Columns mirror the CLI tables and the CSV exports.

timeline_ summary

bucket_index, bucket_start_ms, detections, avg_confidence

Bucket duration is controlled via --bucket-minutes. Ready for timeline plots (see the updated notebook).

The helper module mentioned above exposes a verify_bundle_schema function that ensures the database contains these tables/views and raises a descriptive error when they are missing. This is useful in CI or notebooks that expect bundle outputs generated by badc report bundle.

badc report bundle

Create the full Phase 2 artifact set (quicklook CSVs, parquet report bundle, DuckDB database + exports) with a single command. This is ideal after every inference run so Erin can review the same tables/plots without re-running CLI commands one-by-one.

Usage:

badc report bundle \
    --parquet data/datalad/bogus/artifacts/aggregate/detections.parquet \
    --output-dir data/datalad/bogus/artifacts/aggregate \
    --bucket-minutes 30

Behavior:

  • Derives paths from the Parquet stem (e.g., detections_quicklook) unless --output-dir or the per-artifact overrides are supplied.

  • Invokes badc report quicklook (unless --no-quicklook), badc report parquet (unless --no-parquet-report), and badc report duckdb (unless --no-duckdb-report) with the provided sizing arguments.

  • Writes CSVs to <stem>_quicklook and <stem>_parquet_report, materializes <stem>.duckdb, and mirrors DuckDB summaries into <stem>_duckdb_exports.

Key options:

--parquet

Canonical detections file to summarize (required).

--output-dir / --run-prefix

Base directory and prefix for derived folders/files. Defaults to parquet.parent and parquet.stem.
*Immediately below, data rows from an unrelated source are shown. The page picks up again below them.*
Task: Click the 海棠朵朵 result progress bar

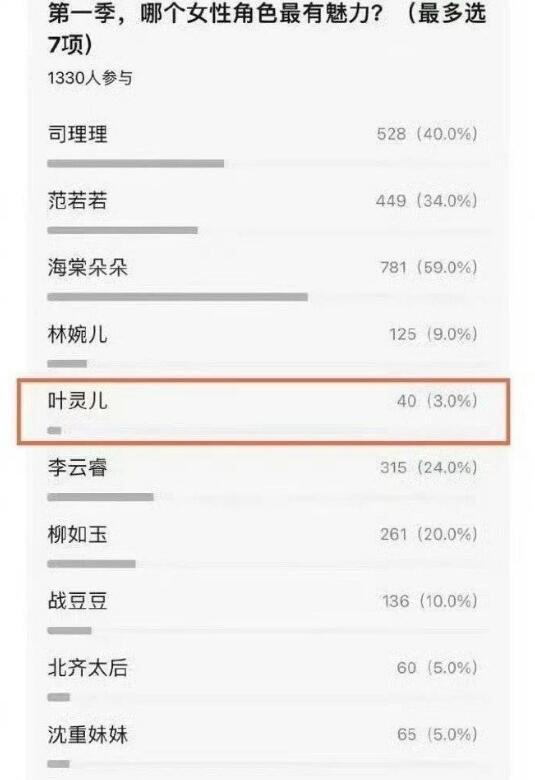Action: [178, 297]
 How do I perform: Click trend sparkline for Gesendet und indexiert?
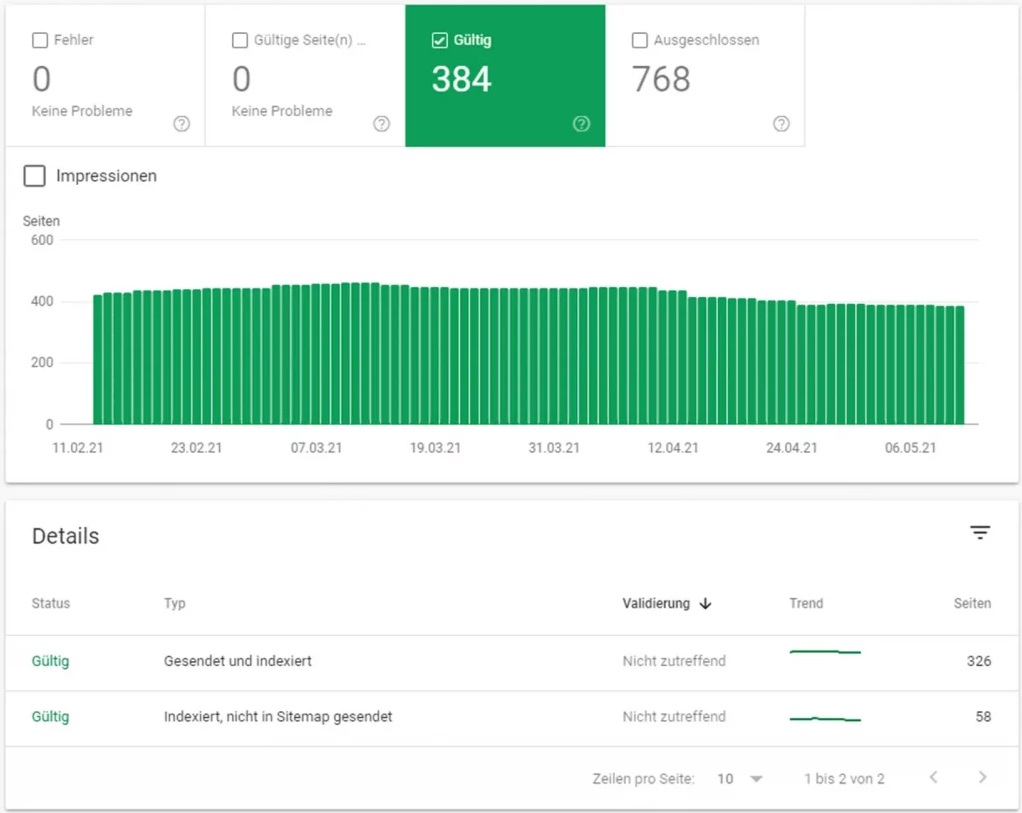[825, 652]
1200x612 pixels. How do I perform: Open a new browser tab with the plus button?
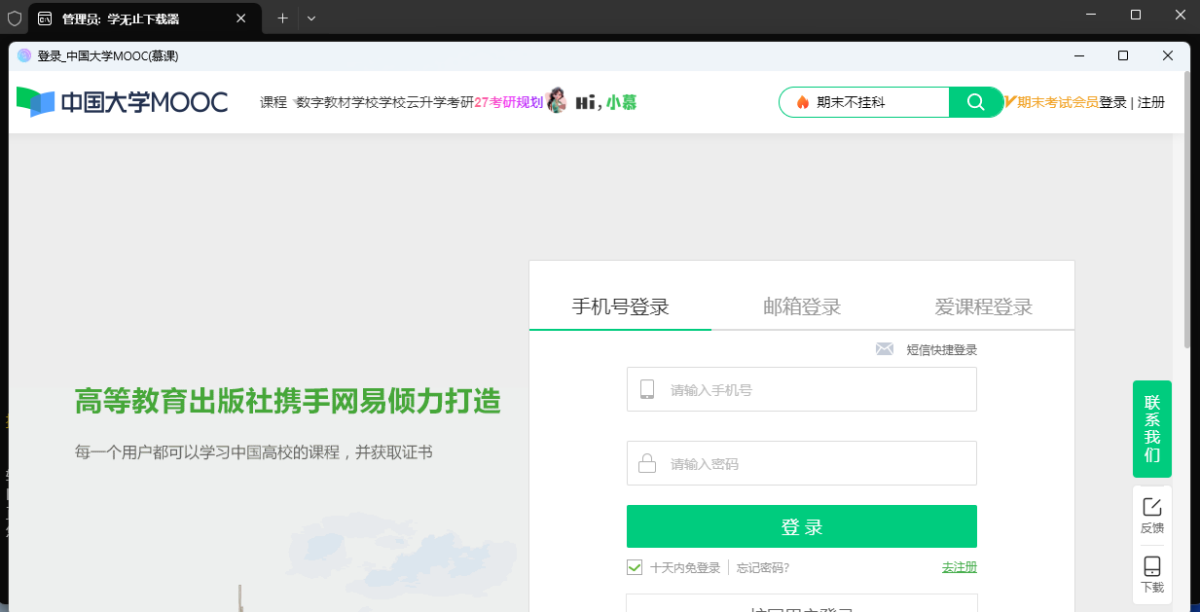point(283,17)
--quicklook/--no-quicklook etc.

Toggle individual stages.

--parquet-top-labels, --quicklook-top-labels, --duckdb-top-labels

Control how many rows each report prints/exports.

--bucket-minutes

Shared bucket size for the parquet + DuckDB timeline views.

Example directory layout:

artifacts/aggregate/
├── detections.parquet
├── detections_quicklook/
│   ├── labels.csv
│   ├── recordings.csv
│   └── chunks.csv
├── detections_parquet_report/
│   ├── labels.csv
│   ├── recordings.csv
│   ├── timeline.csv
│   └── summary.json
├── detections.duckdb
└── detections_duckdb_exports/
    ├── label_summary.csv
    ├── recording_summary.csv
    └── timeline.csv

badc report aggregate-dir

Roll up every *_detections.parquet file under a directory (e.g., the per-recording outputs of badc infer aggregate or the bundles generated via --bundle) and display the busiest labels plus recordings in one shot. This is handy after dataset-scale runs when you want a quick sanity check across all manifests without opening DuckDB manually.

Usage:

badc report aggregate-dir artifacts/aggregate \
    --limit 20 \
    --export-dir artifacts/aggregate/summary_exports

Behavior:

  • Validates that the target directory exists and contains at least one *_detections.parquet file.

  • Uses DuckDB’s read_parquet globbing support to read every file at once and register a temporary detections view.

  • Prints two Rich tables (top labels, top recordings) honoring --limit.

  • When --export-dir is provided, writes the tables to label_summary.csv and recording_summary.csv for downstream notebooks or async reviews.

Option reference

Option / Argument

Description

Default

aggregate_dir

Directory containing per-recording *_detections.parquet files.

artifacts/aggregate

--limit INT

Maximum rows per table (labels + recordings). Must be positive.

10

--export-dir PATH

Optional directory for CSV exports (created automatically).

Disabled

See also

  • badc report bundle for producing each per-recording Parquet/DuckDB bundle (the rollup feeds on those outputs).

  • badc infer orchestrate --bundle --bundle-rollup and badc pipeline run --bundle (rollup enabled by default) to automate the cross-run summary immediately after inference completes.

  • Aggregate Detection Results for a walk-through that ends with this cross-run roll-up.